Over the next few days, my suspicion turned to certainty. Whoever this girl was, she was totally staring at me. She would look out for me, and once she spotted me, she would sit on the katta and just keep staring! Mayukhda had spread the word of this girl to some of our friends, and often somebody or the other would turn my attention to the fact that she was staring at me again! Her inevitable presence while I was on campus, and her incessant staring at me, eventually earned her the title of my Stalker.
One day, Mayukhda and I were chatting on the katta sometime in the morning. There were few people about, and the katta was mostly empty, meaning there was a good 10 yards to our left and nearly 20 yards to our right of clear katta. The three girls came out of the Symbi Food Court, and suddenly came over and sat right next to us, such that one of them was literally rubbing shoulders with me! After a few minutes, the girl next to me traded places with the girl who would stare at me, and suddenly, I was within breathing distance of my Stalker! Mayukhda was saying something or the other to me, but I had pretty much zoned out by then, and all I could hear were bits and pieces of the sotto voce conversation of the girls. Suddenly, I heard my Stalker ask the other two, “Should I ask him? Should I ask him?”
I immediately turned to Mayukhda and said, “Da, it’s getting pretty hot out here. Let’s move to class.” I don’t know why, but I felt somewhat hounded by this female, and I wasn’t quite ready for a first contact yet.
As more days went by, the Stalker kept changing her tactics at getting me to notice her. She would keep positioning herself in a way such that she would be directly in my line of sight. In the process she kept reducing the physical distance between us daily. I would often have to keep away from certain portions of the campus, because I knew she’d be sitting there, waiting, watching! I’d often have to sneak out of college through the parking lot at the back of college, and sneak in the same way. Mayukhda had even devised a system of spotting me on campus – if he wanted to check if I was on campus, he’d look for the Stalker on the katta, and then look in the general direction where she was staring, and sure enough, there I would be!
Finally, one fine day, after much pacing around in an area about 9 feet from where I was standing, she finally approached me and asked, “Hi, are you Vikram?”
“Well, it’s Bikram actually,” I replied, trying my best not to burst out laughing nervously at this first contact with my Stalker. Mayukhda, who had been standing next to me, excused himself and walked off, much to my chagrin, and I was left alone to face this girl. But it turned out that I had very little to say. In the next 20 minutes or so, I knew all about her parents, her three sisters, which sister is musically inclined in what way, that she herself had been learning to play the guitar in Muscat where she was from, and all kinds of other sundry details. She even wanted to jam with me, having heard that I play the guitar. She mentioned that she’d like to learn from me, but I told her that I didn’t know how to teach guitar, but I had the numbers of a couple of people who did. She seemed only to want to play / learn with me, so after some amount of convincing, she finally took the numbers I gave her, with a heavy look of disappointment. But that look disappeared behind a very sunny smile as she said goodbye and skipped off.

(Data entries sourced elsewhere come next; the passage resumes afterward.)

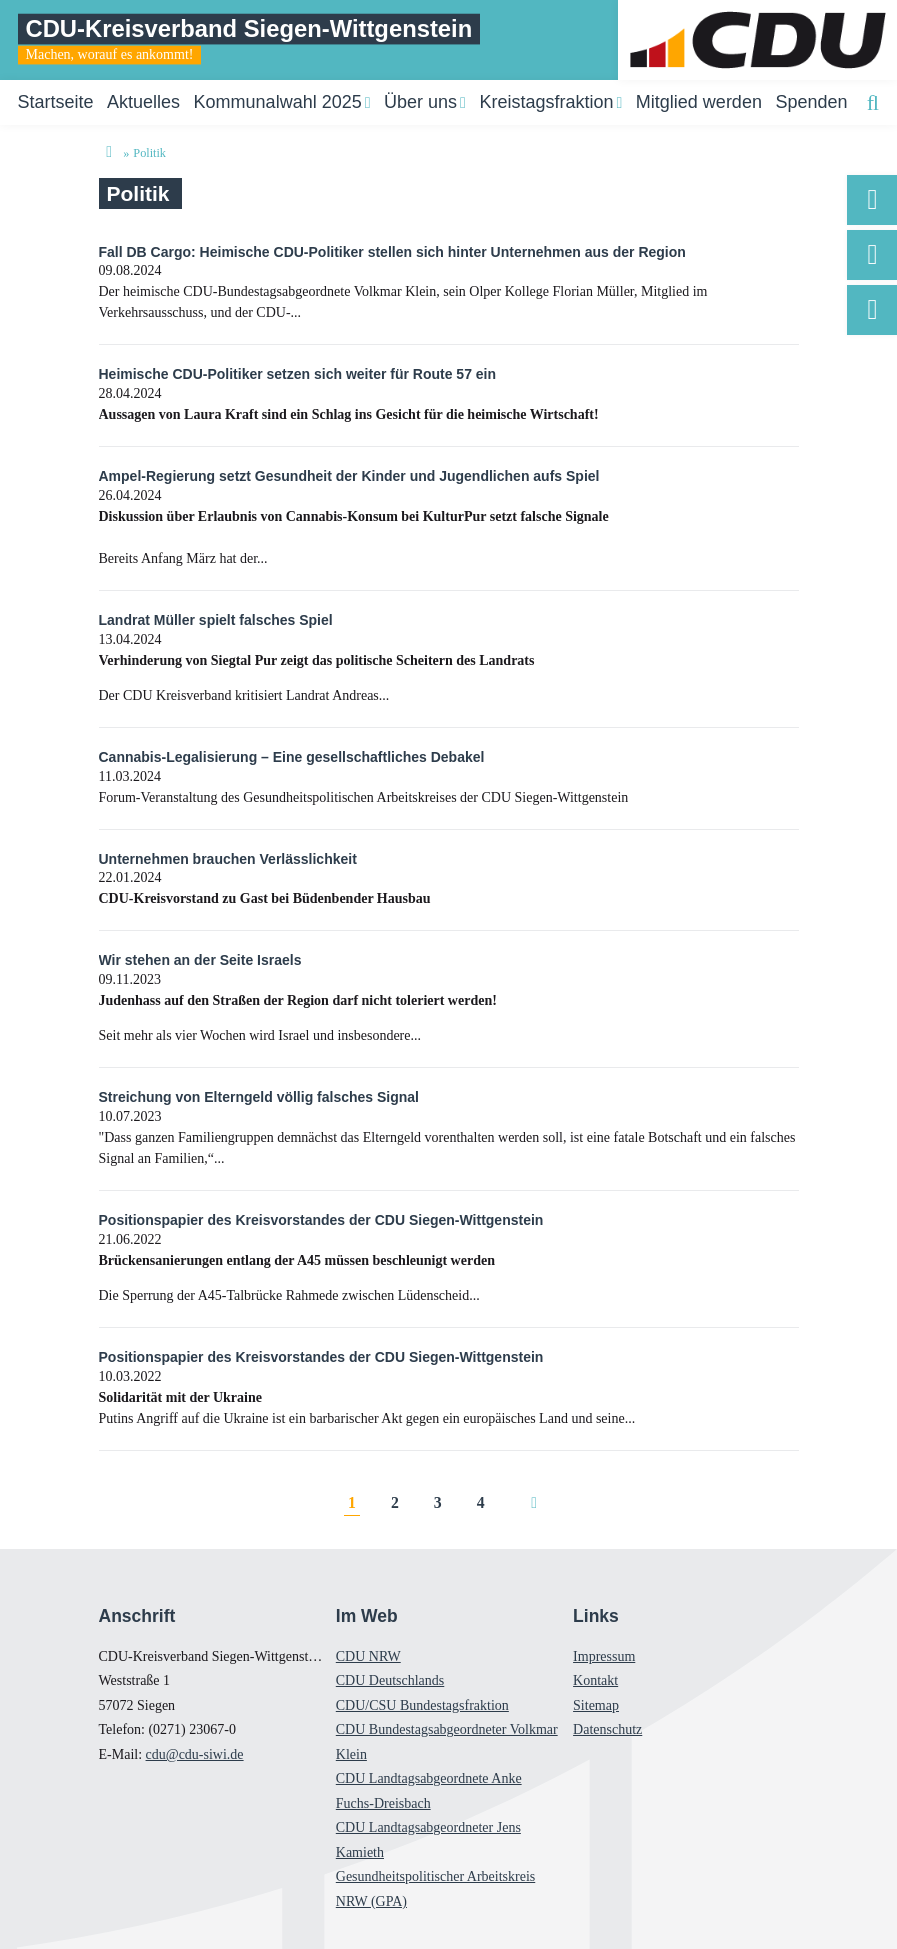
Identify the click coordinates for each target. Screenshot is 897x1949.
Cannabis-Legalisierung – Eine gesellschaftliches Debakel (292, 757)
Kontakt (595, 1680)
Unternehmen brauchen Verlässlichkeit (228, 859)
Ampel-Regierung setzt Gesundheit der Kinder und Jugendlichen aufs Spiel (349, 476)
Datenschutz (607, 1729)
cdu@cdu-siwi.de (195, 1754)
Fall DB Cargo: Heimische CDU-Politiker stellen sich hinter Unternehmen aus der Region (392, 252)
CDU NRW (368, 1656)
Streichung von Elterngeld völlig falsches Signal (259, 1097)
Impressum (604, 1656)
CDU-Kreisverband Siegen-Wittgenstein (249, 28)
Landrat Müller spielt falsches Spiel (216, 620)
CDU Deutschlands (390, 1680)
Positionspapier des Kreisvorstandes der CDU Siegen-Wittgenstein (321, 1220)
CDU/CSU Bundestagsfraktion (422, 1705)
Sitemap (596, 1705)
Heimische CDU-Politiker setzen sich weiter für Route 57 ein (298, 374)
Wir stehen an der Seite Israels (200, 960)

I turned around, and a feeling washed through me as if I had just been through a heavy impending ordeal, except in a good way. Sagar and Mayukhda sat a few feet away, on a circular portion of the katta built around a large tree. They both had conspiratorial grins on their faces, and as I walked upto them, Sagar asked excitedly, “Dude, your Stalker! You finally spoke to her! Tell us what happened man!”
“Her name is Kannika,” I said in a daze, the reason for which I have never understood.